La encíclica vincula, casi en igualdad de condiciones, a dos males: la crisis del medio ambiente y la pobreza. La economía moderna emparejada con la ciencia es quizás la única que posee los instrumentos materiales para identificar y superar la pobreza, al menos como se la entiende ahora. Cuando no lo realiza, no es necesariamente por la mala distribución de la riqueza, sino por carencia de un talento práctico de ordenación y organización, ya sea al interior de cada país o en el plano internacional. Ello no quita que, como ha dicho Jeffrey Sachs a propósito de Laudato Si' , cuando el proceso económico es abandonado a su propia lógica -como cualquier ámbito de lo humano- deviene autodestructivo e incluso contraproducente a sus propios fines.
Junto al amor y admiración por la tierra y el cielo poblado de estrellas, la encíclica constituye una invocación poderosa a que, junto a la producción y reproducción de las cosas y a la utilización de la naturaleza, la reverencia y la autolimitación ocupen un lugar en la cultura contemporánea.
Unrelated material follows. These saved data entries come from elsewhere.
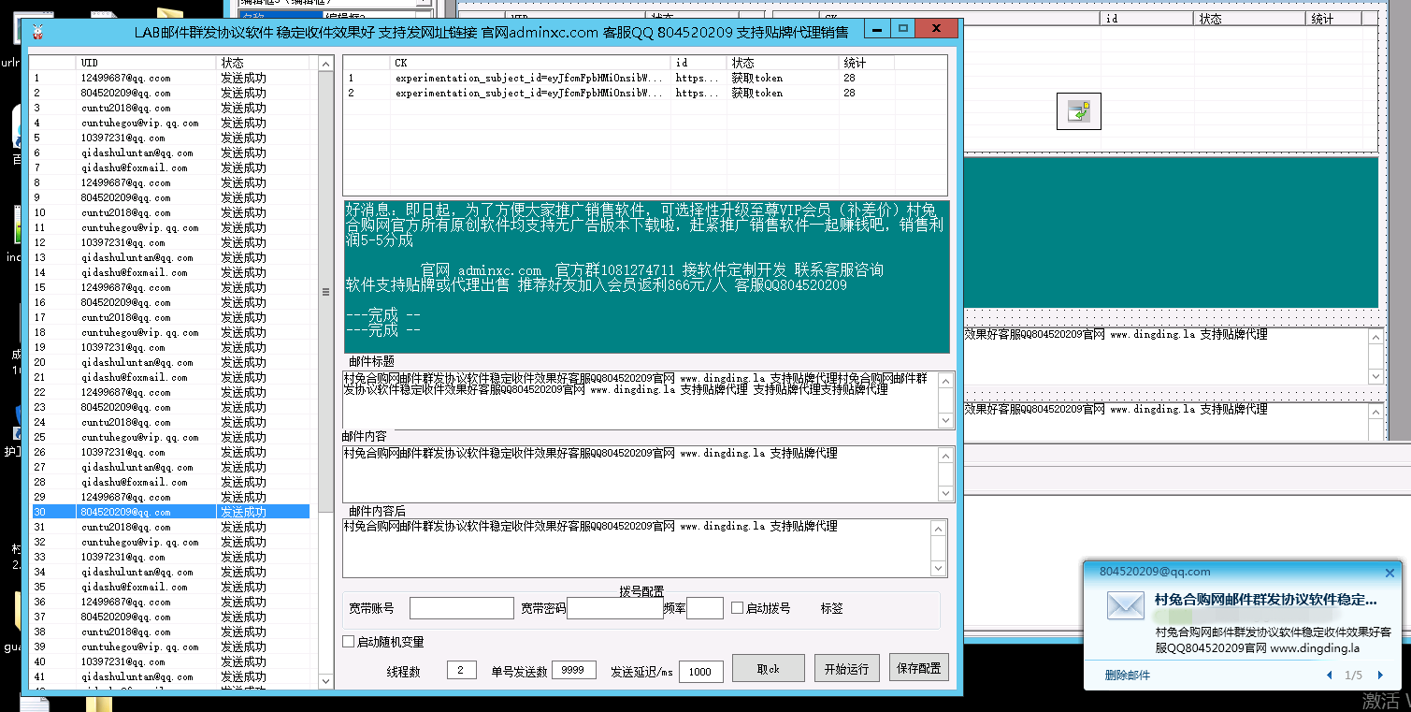Click the 保存配置 button
Image resolution: width=1411 pixels, height=712 pixels.
[918, 668]
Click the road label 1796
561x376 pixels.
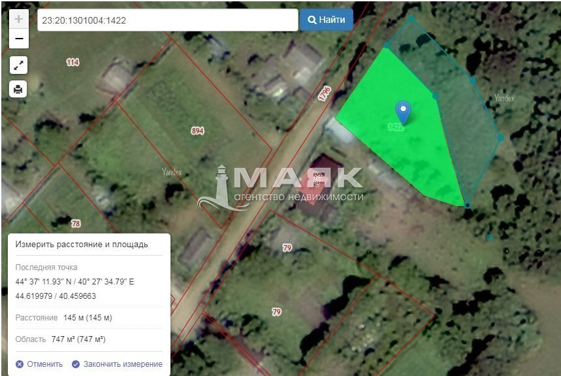point(325,94)
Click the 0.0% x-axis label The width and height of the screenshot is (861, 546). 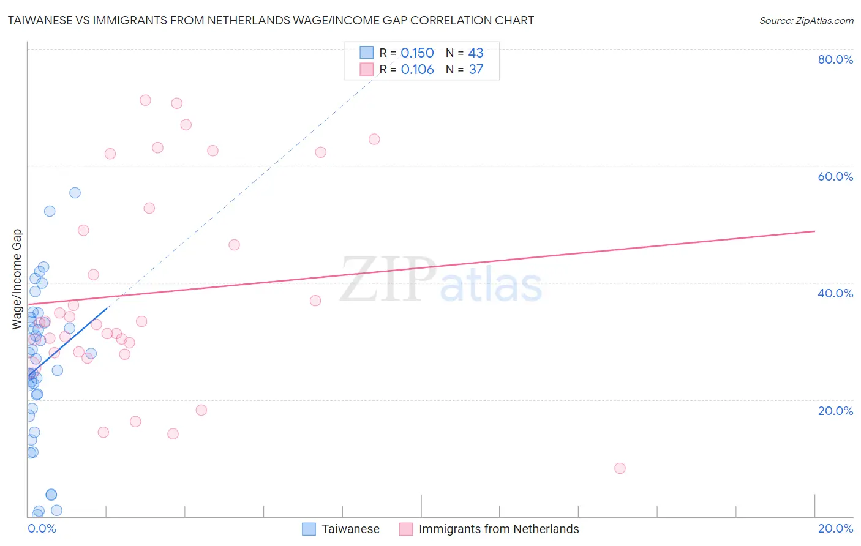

Se suma a un grito de pureza de hace dos décadas de Alexander Solzhenitsyn, quien, rechazando los colectivismos, reclamaba que solo podemos experimentar la verdadera satisfacción espiritual "no en poseer, sino en negarnos a poseer".
Quizás no se pueda vivir así, salvo para la santidad de anacoretas, por esencia un puñado, pero esta noción debe, sin embargo, ingresar a nuestro horizonte existencial.